The Data Controller: The data controller of personal data collected through the website http://pnp-firenze.com/ is Assisport srl (Tax Code and VAT Registration Number 03726590486) with registered office in Italy, Florence, Via del Proconsolo no. 1 / N, certified email address: firstname.lastname@example.org, email email@example.com, tel +39 055 2801179 registered at the Florence Chamber of Commerce under no. 384621 of the Register of Companies.
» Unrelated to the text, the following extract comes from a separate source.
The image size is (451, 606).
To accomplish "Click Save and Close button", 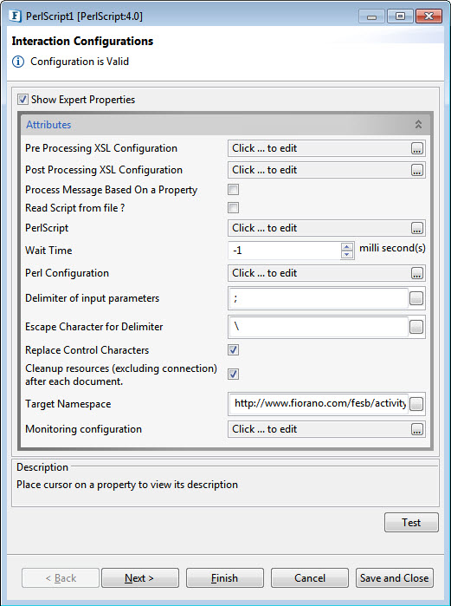I will tap(394, 577).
Purposes of data processing: The provision of data and consent to its processing is voluntary and is necessary to complete the on-line purchase and to allow the Data Controller to fulfil the obligations deriving from the contractual relationship, as well as the statutory and administrative obligations connected to it. Furthermore, this data is collected for statistical and historical purposes and to send communications, including promotional and commercial ones, to customers. Failure to register the requested data will result in the inability to proceed with the purchase or to receive the newsletter, depending on the purpose for which it is requested.
Type of data collected: The personal data collected for the purpose of subscribing to the newsletter is as follows: e-mail address.
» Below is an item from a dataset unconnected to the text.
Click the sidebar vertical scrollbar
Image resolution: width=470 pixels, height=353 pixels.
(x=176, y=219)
The personal data collected for online purchases are as follows: forename, surname, tax code, residential address, shipping address, e-mail address and telephone number.
In the case of online purchases, the payment information is not displayed or stored by the seller:
– If the payment is made by credit card, the data entered (for example, card number, expiry date and CCV code (card security code)) is not processed by PN/P but only by the payment service provider. PN/P only receives a trace of such data in the payment authorisation notification issued by the latter;
– If the payment is made through PayPal, the data is not processed by PN/P which only receives a notification of payment;
– If the payment is made through a bank transfer, PN/P only receives a payment receipt.
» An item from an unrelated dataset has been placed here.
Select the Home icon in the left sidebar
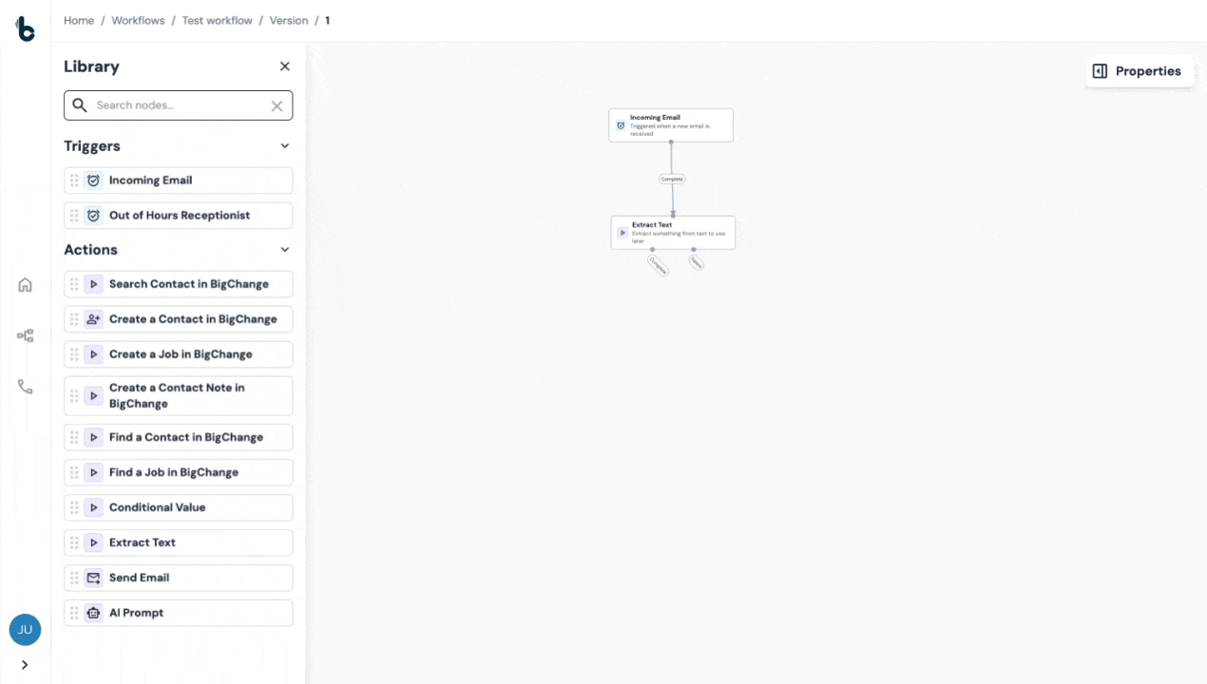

Methods of data processing: The Data Controller processes the personal data provided by the User adopting all the security measures necessary to avoid changes, disclosures and uses of the data not specifically authorised by the User. All personal data collected will not exceed the purpose of the services for which it is collected. In addition to the Data Controller, personal data may also be processed by parties involved in the organisation of the website (e.g. administrative, secretarial, or commercial staff) or even external parties (such as UPS courier, hosting provider, consultants, accountants and lawyers who provide services that are functional to the purposes of the processing). Such persons will be entrusted exclusively to the Data Controller. The list of Data Processors can always be requested from the Data Controller.
Retention period: The personal data will be stored for a period of time no longer than required for the purposes for which it was provided. However, its removal will be done securely.
The billing data will be kept for ten years from the billing date.
The data relating to the subscription to the newsletter will be kept until the user asks for the cancellation.
In addition, while browsing, third-party cookies can be found and in particular Facebook, Youtube, Google Analytics and ShareThis (“Share” button for socialnetwork).
Rights of the data subject:In accordance with the provisions of the Regulation 679/2016, the user has the right to ask the Data Controller to access personal data and to correct or delete it or limit the processing that concerns them or to object to it being processed, in addition to the excising the right of data portability.
The aforementioned requests must be sent to the following certified e-mail address: firstname.lastname@example.org or by email to email@example.com.
The user also has the right to file a complaint with the supervisory authority (Autorità Garante per la protezione dei dati personali – the Italian Data Protection Authority – www.garanteprivacy.it).
In case of a personal data breach, the Data Controller will notify the competent authority as foreseen by art. 33 of Regulation 679/2016 and in those cases where such breach is likely to present a high risk for the rights and freedoms of the individual will it communicate the breach without delay to the data subject as foreseen by art. 34 of Regulation 679/2016.